The invention relates to a gender classification method based on resting EEG data, wherein the method includes the following steps: S1, collecting original resting EEG data corresponding to each gender; S2, preprocessing the original resting EEG data to obtain resting EEG data having artifacts removed; S3, recombining the resting EEG data having the artifacts removed; S4, constructing convolutionneural network, inputting the recombined resting EEG data having the artifacts removed into the convolution neural network, and training and testing the convolution neural network, to obtain the trained convolution neural network; and S5, classifying actual resting EEG data by the trained convolution neural network.
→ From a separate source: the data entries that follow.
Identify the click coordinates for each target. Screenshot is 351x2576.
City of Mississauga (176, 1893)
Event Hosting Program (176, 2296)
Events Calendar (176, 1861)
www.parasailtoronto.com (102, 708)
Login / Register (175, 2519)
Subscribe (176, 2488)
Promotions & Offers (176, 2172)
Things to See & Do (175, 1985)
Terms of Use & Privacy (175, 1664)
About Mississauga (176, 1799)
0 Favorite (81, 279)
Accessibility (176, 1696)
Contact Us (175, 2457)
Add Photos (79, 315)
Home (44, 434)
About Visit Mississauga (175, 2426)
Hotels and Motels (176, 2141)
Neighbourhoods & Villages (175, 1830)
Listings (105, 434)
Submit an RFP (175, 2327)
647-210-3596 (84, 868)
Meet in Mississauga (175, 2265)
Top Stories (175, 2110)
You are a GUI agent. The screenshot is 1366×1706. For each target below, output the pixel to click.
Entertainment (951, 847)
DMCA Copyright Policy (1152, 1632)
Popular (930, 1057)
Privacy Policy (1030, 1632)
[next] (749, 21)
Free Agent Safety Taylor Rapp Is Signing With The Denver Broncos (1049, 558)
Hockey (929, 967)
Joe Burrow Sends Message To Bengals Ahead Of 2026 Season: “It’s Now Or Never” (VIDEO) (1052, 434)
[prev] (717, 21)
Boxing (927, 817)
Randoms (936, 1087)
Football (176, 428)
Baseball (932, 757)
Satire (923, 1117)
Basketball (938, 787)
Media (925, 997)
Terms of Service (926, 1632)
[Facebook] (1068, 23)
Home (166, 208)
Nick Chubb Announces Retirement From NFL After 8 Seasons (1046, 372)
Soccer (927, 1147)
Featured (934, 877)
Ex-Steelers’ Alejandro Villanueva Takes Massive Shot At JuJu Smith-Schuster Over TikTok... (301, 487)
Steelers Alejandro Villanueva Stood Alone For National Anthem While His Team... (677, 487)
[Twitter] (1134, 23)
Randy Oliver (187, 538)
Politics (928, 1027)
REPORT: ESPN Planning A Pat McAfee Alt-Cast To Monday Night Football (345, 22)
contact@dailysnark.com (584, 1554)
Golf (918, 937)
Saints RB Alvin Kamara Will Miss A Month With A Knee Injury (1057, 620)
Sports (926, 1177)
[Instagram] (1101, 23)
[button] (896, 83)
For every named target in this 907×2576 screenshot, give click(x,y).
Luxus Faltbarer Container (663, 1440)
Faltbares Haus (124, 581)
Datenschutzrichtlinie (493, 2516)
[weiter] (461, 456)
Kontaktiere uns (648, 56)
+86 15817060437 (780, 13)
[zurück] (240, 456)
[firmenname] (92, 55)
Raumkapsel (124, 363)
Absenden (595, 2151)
Compared with the prior art, the resting EEG data have the artifacts removed and recombined, based on the characteristics of brain functional connection, the characteristics are extracted and analyzed by the convolution neural network, the complexity of the EEG data preprocessing is reduced, and the problem that the EEG data cannot select an appropriate model is solved.

Description

technical field [0001] The invention relates to the technical fields of deep learning neural network and brain science, in particular to a gender classification method based on resting-state EEG data. Background technique [0002] In neuroscience, there have been numerous studies showing differences in the brains of different sexes. In the study of sex differences in the brain, fMRI technology is usually used to study the differences in the structure, chemistry and functional connectivity of the brains of different sexes. The existing research results show that the brain volume of men is generally larger than that of women However, the proportion of gray matter in the female brain is higher, while the proportion of white matter in the male brain is higher; at the same time, the overall blood flow in the female brain is also significantly higher than that of males; as for the network connections of the brain, the connections in the male brain are mostly left and right The co...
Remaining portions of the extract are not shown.